Peritos do Instituto de Criminalística Carlos Éboli (ICCE) constaram que houve arrombamento recente , feito por milicianos , em pelo menos três dos apartamentos de um condomínio residencial na Praça Seca, na Zona Oeste do Rio. Nesta terça-feira (20), pelo segundo dia consecutivo, equipes da 28ª DP (Campinho) estiveram no conjunto habitacional.


De acordo com as investigações, os imóveis são invadidos e posteriormente são revendidos em um site de compras da internet. Segundo apurou a polícia, um dos apartamentos foi vendido por R$ 18 mil. A pessoa que comprou deu uma entrada de R$ 8 mil e parcelou o restante em dez vezes.

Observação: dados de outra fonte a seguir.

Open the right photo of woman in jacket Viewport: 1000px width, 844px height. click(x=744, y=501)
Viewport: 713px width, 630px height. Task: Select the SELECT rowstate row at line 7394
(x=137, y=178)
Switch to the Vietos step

Ontem, na associação de moradores do bairro, os investigadores encontraram documentos de compra e venda de três apartamentos invadidos com a identificação da associação de moradores da comunidade Nova Barão. O presidente do órgão foi ouvido e negou participação do esquema .

Troca de fechaduras

A 28ª DP apura a participação de um chaveiro no esquema criminoso. Ele seria o responsável por trocar as fechaduras das portas após os imóveis serem invadidos. A ousadia dos milicianos é tanta que, após a saída da polícia do local na tarde de ontem, eles trocaram novamente a fechadura dos apartamentos e para confundir os policiais, modificaram os números e letras dos blocos.

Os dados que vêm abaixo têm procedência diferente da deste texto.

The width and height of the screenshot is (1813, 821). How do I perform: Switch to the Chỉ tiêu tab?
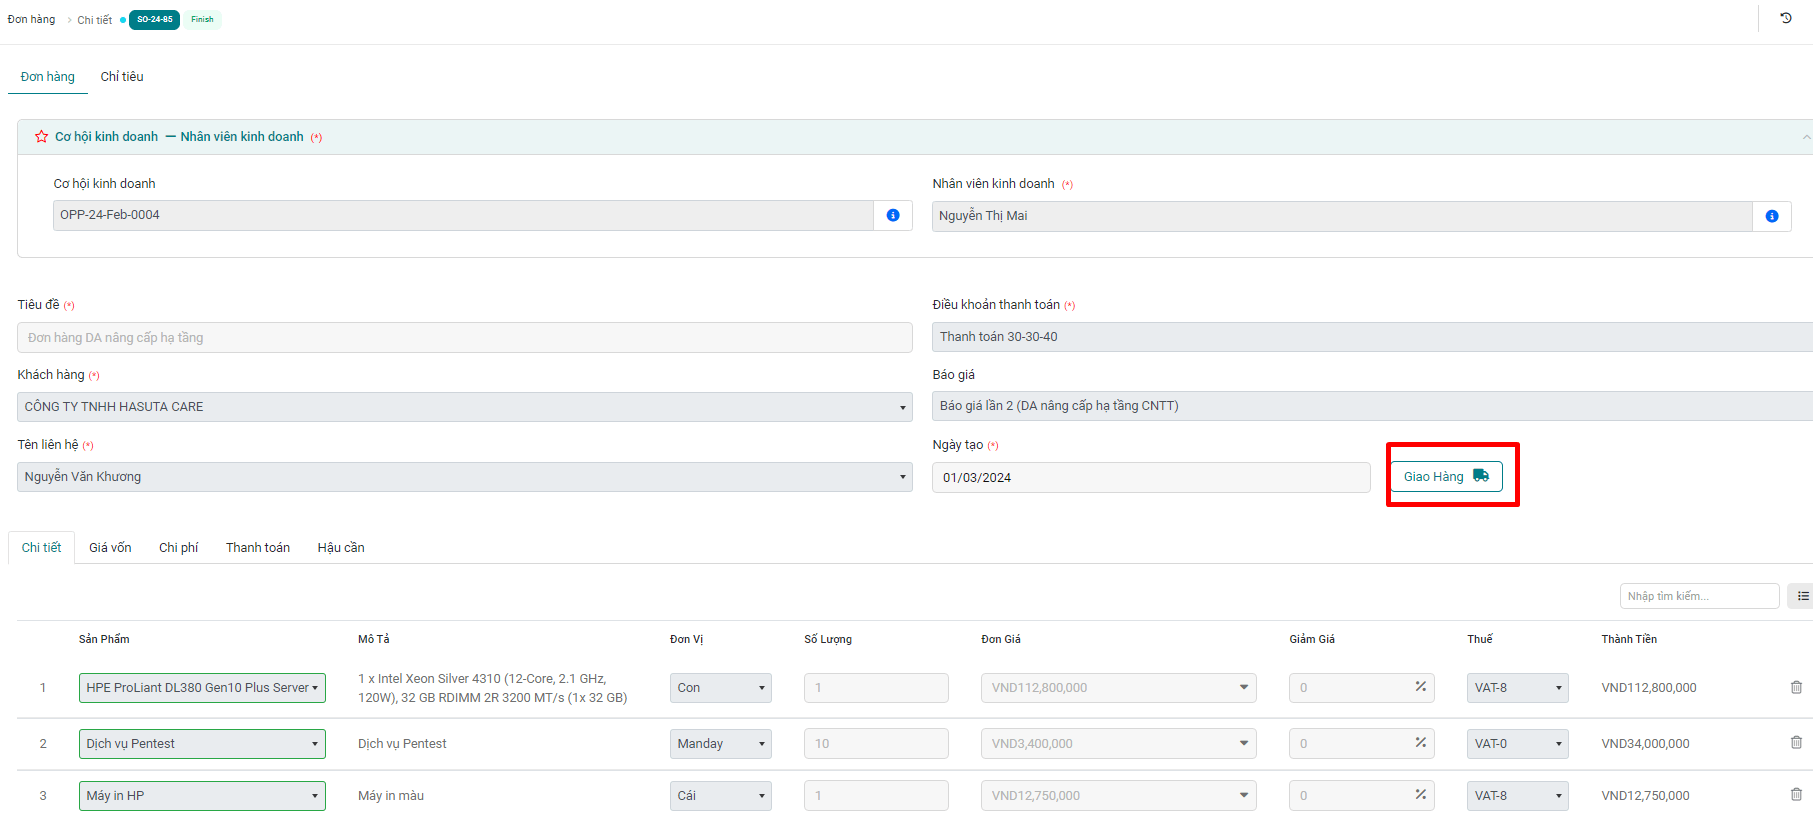tap(122, 77)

"A audácia deles é tanta que ontem estivemos aqui e constatamos os sinais de arrombamento e hoje na realização da perícia observamos que eles tentaram simular que não houve tentativa de invasão tentando instalar novamente as fechaduras antigas. Além disso, eles mudaram os números dos blocos para confundir os investigadores na localização dos apartamentos invadidos", disse o delegado Antônio Ricardo Lima Nunes, titular da 28ª DP.

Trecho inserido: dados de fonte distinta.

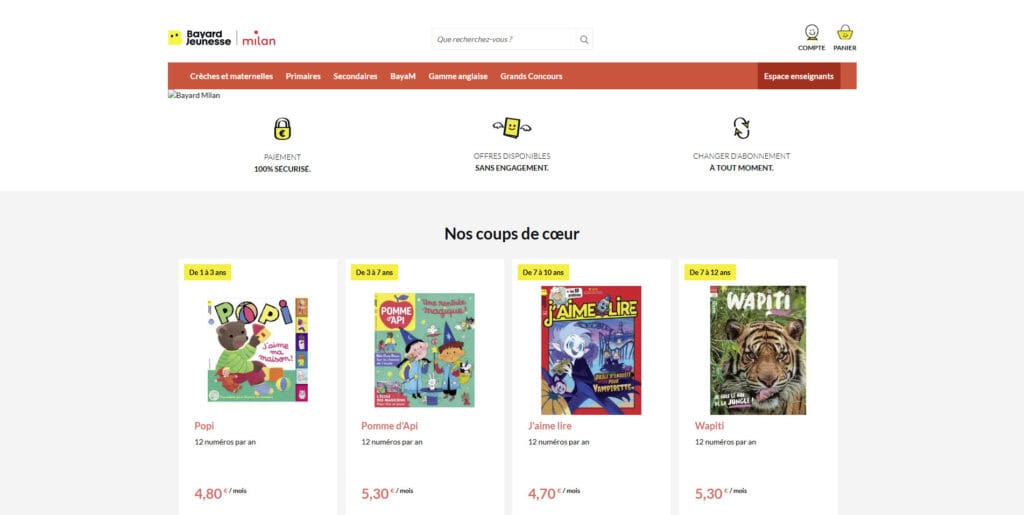Open the Secondaires menu

(x=355, y=76)
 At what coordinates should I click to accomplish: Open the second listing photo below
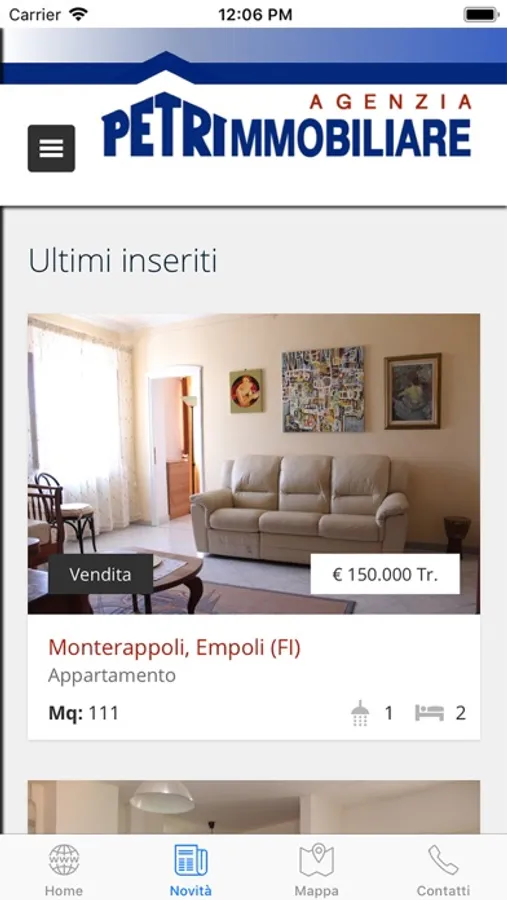(254, 806)
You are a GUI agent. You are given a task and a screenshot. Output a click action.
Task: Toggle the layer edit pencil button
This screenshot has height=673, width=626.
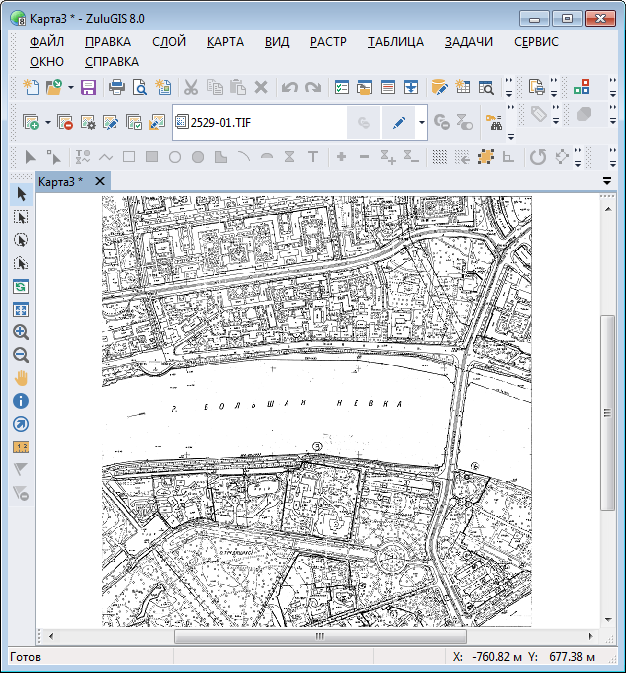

Nos próximos dias a polícia vai intimar todos os inquilinos que alugaram os apartamentos que supostamente foram invadidos pelo grupo paramilitar que atua na Praça Seca. Os investigadores querem saber quem são os proprietários e se existem documentos legais dessas residências.

Outra frente de investigação vai buscar junto ao cartório que registrou os documentos mais informações sobre os imóveis e as negociações. A polícia também pretende ouvir os proprietários que foram expulsos pela milícia .

O delegado Antonio Ricardo pediu que a população envie denúncias para a delegacia sobre a atuação do grupo criminoso que atua na região. A 28ª DP criou um número para receber denúncias pelo Whatsapp. O telefone é o (21) 98596-7427. "É importante que a população acredite e faça denuncias", completou.